La Chambre régionale des comptes (CRC) en Corse est une entité indépendante de la Cour des comptes nationale. Son programme d’audit est établi localement, après concertation, et n'est pas imposé depuis Paris. Cependant, il arrive que la CRC participe à des enquêtes d'envergure nationale menées par la Cour des comptes. Cela peut, dans certains cas, limiter quelque peu son indépendance régionale. Par exemple, si nous contribuons à une enquête nationale sur la gestion de l’eau, cela influence inévitablement notre programme régional, notamment en lien avec l’Office d’Équipement Hydraulique de la Corse. À noter que tout ce qui touche à la gestion des ressources humaines ou aux aspects budgétaires est généralement traité par la Cour des comptes nationale. En France, chaque région métropolitaine dispose d’une Chambre régionale des comptes, soit 13 CRC au total, auxquelles s’ajoutent les Chambres des territoires et départements d’outre-mer.

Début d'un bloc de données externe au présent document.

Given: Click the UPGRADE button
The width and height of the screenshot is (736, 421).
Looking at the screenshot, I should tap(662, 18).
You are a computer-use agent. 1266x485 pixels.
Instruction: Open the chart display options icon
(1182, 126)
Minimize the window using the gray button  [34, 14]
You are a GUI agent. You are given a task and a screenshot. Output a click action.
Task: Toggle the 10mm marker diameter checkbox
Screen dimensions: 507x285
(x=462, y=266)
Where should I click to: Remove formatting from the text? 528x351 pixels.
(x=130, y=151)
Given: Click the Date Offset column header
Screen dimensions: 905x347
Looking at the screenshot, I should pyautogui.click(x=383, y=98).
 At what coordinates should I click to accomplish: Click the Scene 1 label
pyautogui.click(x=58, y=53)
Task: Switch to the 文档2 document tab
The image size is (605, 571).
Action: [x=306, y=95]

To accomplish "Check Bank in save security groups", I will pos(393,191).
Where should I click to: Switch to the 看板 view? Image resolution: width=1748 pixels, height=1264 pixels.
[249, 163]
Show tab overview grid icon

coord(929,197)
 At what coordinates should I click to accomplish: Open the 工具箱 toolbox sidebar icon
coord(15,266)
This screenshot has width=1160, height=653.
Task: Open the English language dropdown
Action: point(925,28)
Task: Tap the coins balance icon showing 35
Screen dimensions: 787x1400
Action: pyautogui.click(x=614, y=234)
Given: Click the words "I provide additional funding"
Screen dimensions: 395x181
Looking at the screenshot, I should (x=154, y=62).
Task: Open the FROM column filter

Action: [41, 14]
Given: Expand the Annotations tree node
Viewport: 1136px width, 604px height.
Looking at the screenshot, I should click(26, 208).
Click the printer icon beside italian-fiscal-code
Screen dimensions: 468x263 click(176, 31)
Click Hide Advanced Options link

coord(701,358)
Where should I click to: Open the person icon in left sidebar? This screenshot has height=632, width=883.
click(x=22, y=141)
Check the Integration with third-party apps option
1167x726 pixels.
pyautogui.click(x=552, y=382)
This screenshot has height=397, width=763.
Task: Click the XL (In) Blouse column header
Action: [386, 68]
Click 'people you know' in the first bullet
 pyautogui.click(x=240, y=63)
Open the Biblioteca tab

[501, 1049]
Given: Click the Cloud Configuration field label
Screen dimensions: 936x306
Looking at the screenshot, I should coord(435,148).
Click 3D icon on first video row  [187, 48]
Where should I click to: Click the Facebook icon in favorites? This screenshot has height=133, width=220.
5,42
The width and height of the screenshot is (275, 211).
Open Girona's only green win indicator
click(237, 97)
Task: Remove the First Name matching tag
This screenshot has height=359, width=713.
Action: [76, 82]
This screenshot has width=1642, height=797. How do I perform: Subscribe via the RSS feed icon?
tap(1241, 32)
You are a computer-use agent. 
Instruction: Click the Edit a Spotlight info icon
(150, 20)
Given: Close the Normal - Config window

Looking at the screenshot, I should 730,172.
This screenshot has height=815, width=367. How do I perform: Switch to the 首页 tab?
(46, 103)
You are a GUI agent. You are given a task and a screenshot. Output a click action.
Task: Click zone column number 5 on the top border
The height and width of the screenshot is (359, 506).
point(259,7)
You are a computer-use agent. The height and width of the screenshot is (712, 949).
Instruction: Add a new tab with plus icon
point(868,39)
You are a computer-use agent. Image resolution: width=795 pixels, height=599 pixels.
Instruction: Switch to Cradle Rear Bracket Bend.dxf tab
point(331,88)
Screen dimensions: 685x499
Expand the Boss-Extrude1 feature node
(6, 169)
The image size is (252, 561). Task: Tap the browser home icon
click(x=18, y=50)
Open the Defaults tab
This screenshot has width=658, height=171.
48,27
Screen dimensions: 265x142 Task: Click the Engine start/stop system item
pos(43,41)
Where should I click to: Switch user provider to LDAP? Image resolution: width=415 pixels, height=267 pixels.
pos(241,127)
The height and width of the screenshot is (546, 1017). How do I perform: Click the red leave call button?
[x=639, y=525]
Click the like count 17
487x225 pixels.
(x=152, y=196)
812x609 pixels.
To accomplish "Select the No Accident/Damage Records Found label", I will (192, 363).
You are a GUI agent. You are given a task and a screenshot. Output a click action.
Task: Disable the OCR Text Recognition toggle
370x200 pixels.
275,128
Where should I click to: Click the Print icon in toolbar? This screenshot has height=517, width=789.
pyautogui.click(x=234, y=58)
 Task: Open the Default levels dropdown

Comment la Chambre régionale des comptes en Corse veille-t-elle à la bonne gestion des finances publiques locales ? Quels types de contrôles menez-vous ?
Chaque année, nous réalisons entre 12 et 15 contrôles. Ces derniers sont soit organiques, c'est-à-dire qu'ils portent sur une collectivité spécifique comme une commune, une communauté de communes ou la Collectivité de Corse, soit thématiques, axés sur une politique publique précise. Nous vérifions d'abord la fiabilité des comptes, puis nous examinons des domaines comme les commandes publiques, la gestion des ressources humaines ou encore la mise en œuvre des politiques publiques.
Depuis mon arrivée, il y a un an et demi, j’ai souhaité renforcer les contrôles sur les communautés de communes et les communes de taille moyenne, souvent délaissées. Bien que les élus perçoivent parfois ces contrôles comme une contrainte, ils nous remercient par la suite. Nous leur apportons des recommandations qui leur offrent une véritable feuille de route pour améliorer leur gestion. Ils expriment souvent leur satisfaction, considérant nos constats comme une aide précieuse pour clarifier leur gouvernance. Il est important de noter que nous effectuons nos contrôles à charge et à décharge, ce qui signifie que nos rapports ne sont pas forcément négatifs. Même en présence de dysfonctionnements, l’issue peut être positive.

Quelles sont les relations entre la Chambre régionale des comptes et les administrations locales en Corse ? Comment se déroule une mission de contrôle ?
Pour débuter un contrôle, la commune ou la collectivité concernée doit figurer sur notre programme. Une fois cette décision prise, nous envoyons une lettre au maire pour l'en informer. Les contrôles, qui durent entre quatre et six mois, sont réalisés par des magistrats, souvent à distance via des supports dématérialisés. Toutefois, je tiens à ce que mes collègues se rendent également sur le terrain, rencontrent les maires et les directeurs des services, afin de mieux comprendre les projets en cours.
Le rapport de contrôle est ensuite délibéré collégialement par la Chambre avant d’être envoyé de manière provisoire à l’élu concerné, qui dispose d’un mois pour formuler des observations contradictoires. Après prise en compte, ou non, de ces réponses, un rapport définitif est établi. L’élu a encore un mois pour répondre, puis deux mois supplémentaires pour le présenter devant son Conseil municipal. Si cette étape n’est pas respectée, nous publions le rapport malgré tout, en y joignant les réponses de l’élu. L’ensemble du processus est basé sur la collégialité et la contradiction, garantissant ainsi que l’élu puisse toujours s’expliquer.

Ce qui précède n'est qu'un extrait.